The next challenge was communicating with the driver. It was such a chaotic moment. My Spanish was pretty decent once upon a time, but upon arrival in Nicaragua, it was practically non-existent. He mumbled some spanish at me that I didn’t understand and I looked at Brandon to see if he caught any of it. Of course, he had the same confused look on his face as myself. The driver seemed to notice that we weren’t understanding and tried to speak a bit of English. “I take you to Leon.” Startled, I said, “But we are going to Salinas Grandes.” He calmed himself a bit and said, “But I take you to Leon.” Suddenly the man made a quick phone call and handed me the phone. “Hello?” “Hola, Jessica… (something something something something….) in Leon …(something something something something something) in Leon… (something something) tonight.” Yeah. “OK! Thank you!” Brandon looked at me… “Who was that, and what did they say?” …”I don’t know, and I don’t know.”
We jumped in the car and went with it. There were two other men in the car besides the driver, so we rode in the back seat. I was crammed in the middle. It was sweltering hot and I’d arrived in leggings which I was now rolling up as far as I could. I put my hair up and tried to get a bit of a breeze but it just wasn’t happening. The streets were loud with cars, music, and people trying to sell you things. Stray dogs, pigs, chickens, cows and horses seemed to wonder aimlessly on the side walks. People seemed to be living in one roomed houses, open to the outside. The walls were often made of tin, wood or cement, and the roofs were generally made with scraps of things like tin, wood or palm fronds. The smell of the city was strong. I tried to hold my breath. There were fumes from all of the cars, and the smell of things burning, like maybe rubber. I could smell food cooking, though I couldn’t put my finger on what it was. Either way, it was a miserable position to be in. Once I found the water bottle I was a bit more satisfied.

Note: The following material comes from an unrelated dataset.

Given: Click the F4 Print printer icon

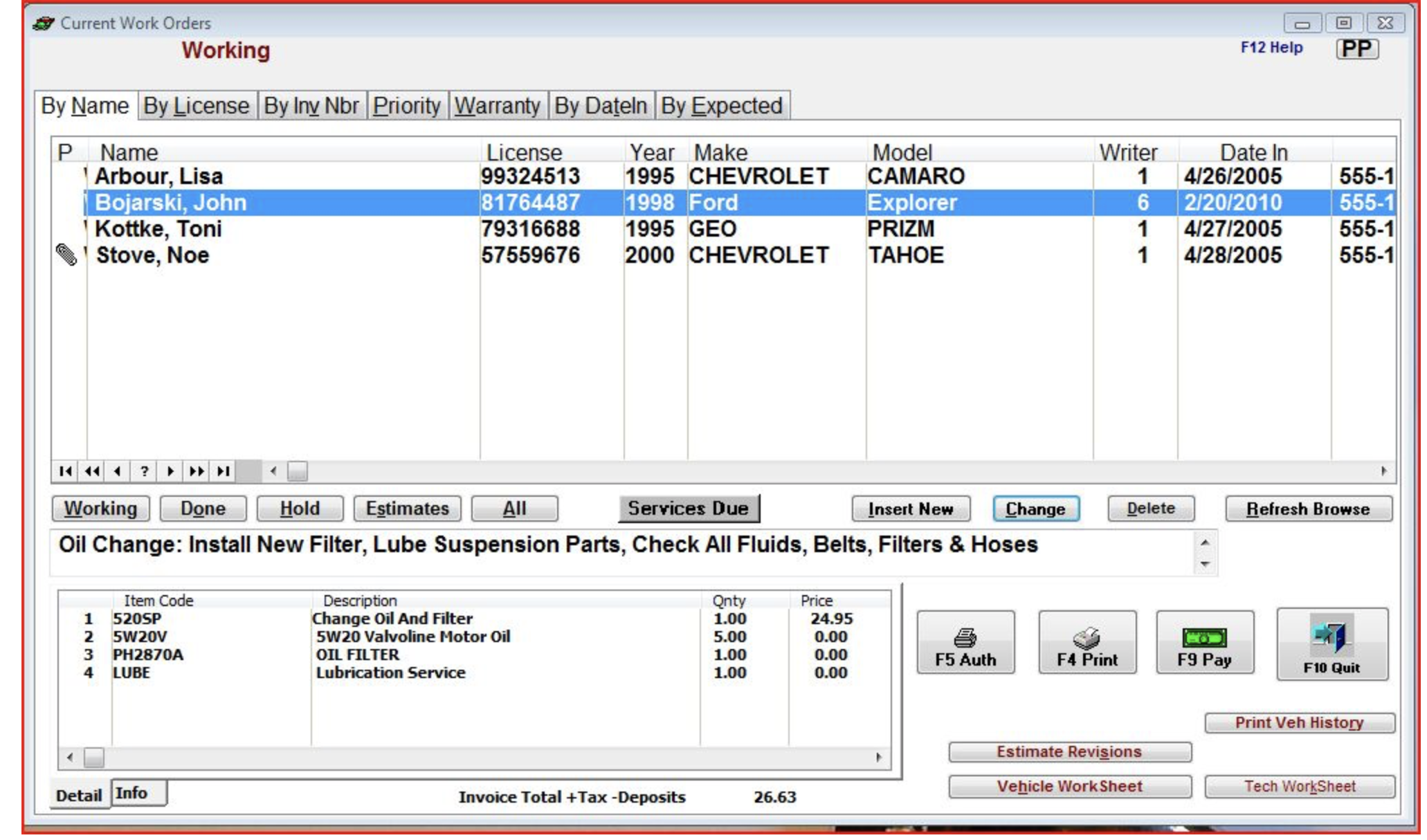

Parts of the ride on the way out of the city of Managua reminded me of places I’d been before, like Jamaica, Morocco, Puerto Rico and the Virgin Islands. It’s funny how everywhere you go in the world reminds you of other places you’ve been. It’s definitely a third world country, Nicaragua. It’s the poorest country in Central America. It had a Caribbean feel to it in a way, perhaps because I’d had so much experience in the Caribbean already, and none to speak of in Central America.

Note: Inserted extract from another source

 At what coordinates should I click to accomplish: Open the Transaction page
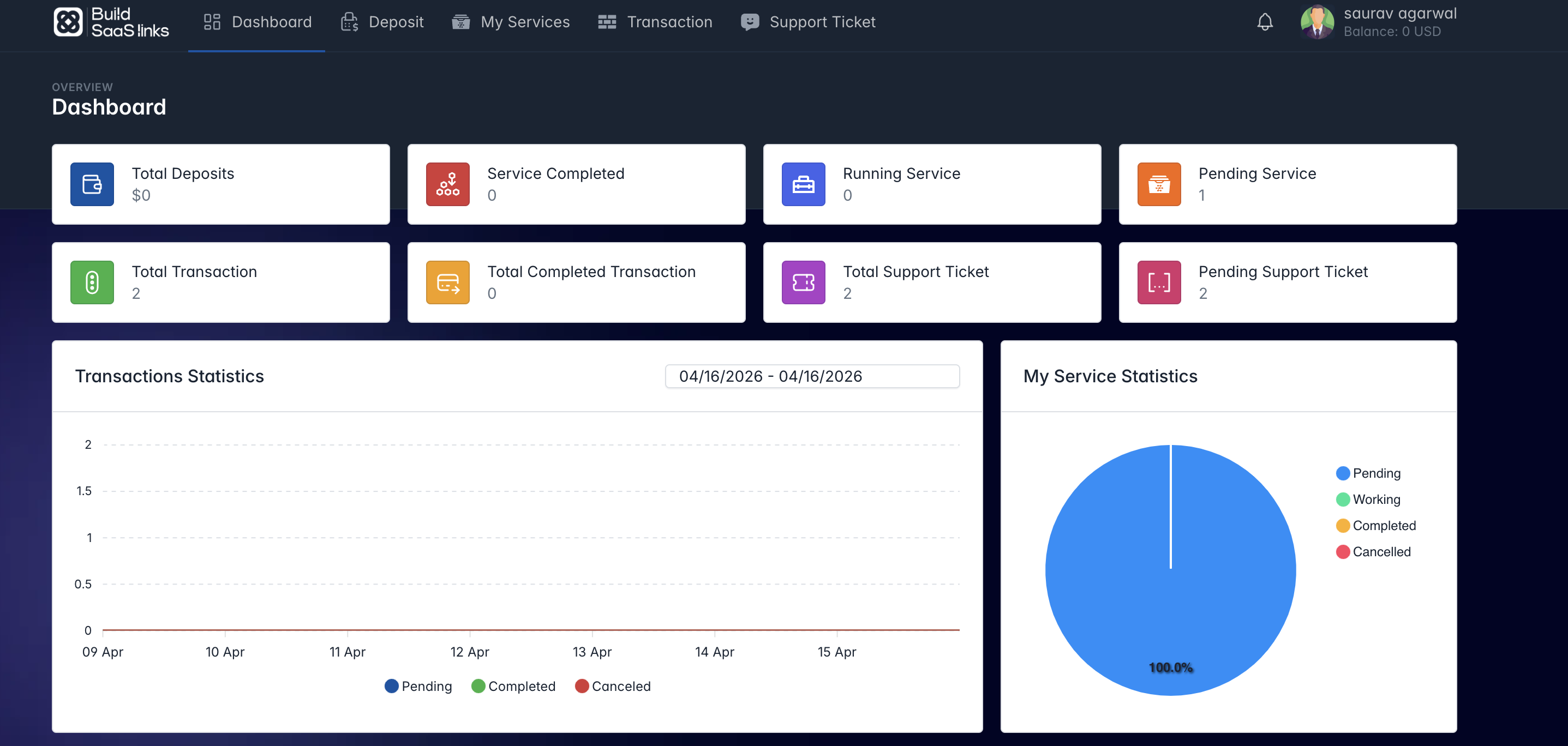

Once we were out of the city and could breath again, we passed fields of grasses with horses and cows. There were horses tied up nearly every 100 feet along the fence that bordered the road. Some of them were given a little more room to walk around than others. Most of them looked like they were well underfed. Occasionally we’d see enormous pigs and more cows walking around.
The phone rang and some Spanish was quickly spoken before the phone was handed back to me. “(Something something something something something)” ….”OK…” I really wished he’d just talk to me in Spanish because at this point, I figured I’d be better at understanding that way as opposed trying to make out this English. “Tonight at 6pm… (something something something) …in Leon” “OK. Thank you.” I really had no idea what was going on. I figured we’d just see what happened.
We reached a check point in the road where we were flagged down by police. He asked for the drivers’ identification and asked him to step out of the car. I expected this to be a normal event in Nicaragua, which it was. They spoke back and forth for several minutes before the police asked to see the trunk. The driver showed him our luggage and sent us on our way.
We drove into a populated area, up a hill, and arrived in Leon, a beautiful city with cathedrals, busy streets, and lots of people. It was much cleaner and more pleasant than Managua. I could see the volcanos in the distance, and I could sense that the ocean wasn’t too far away.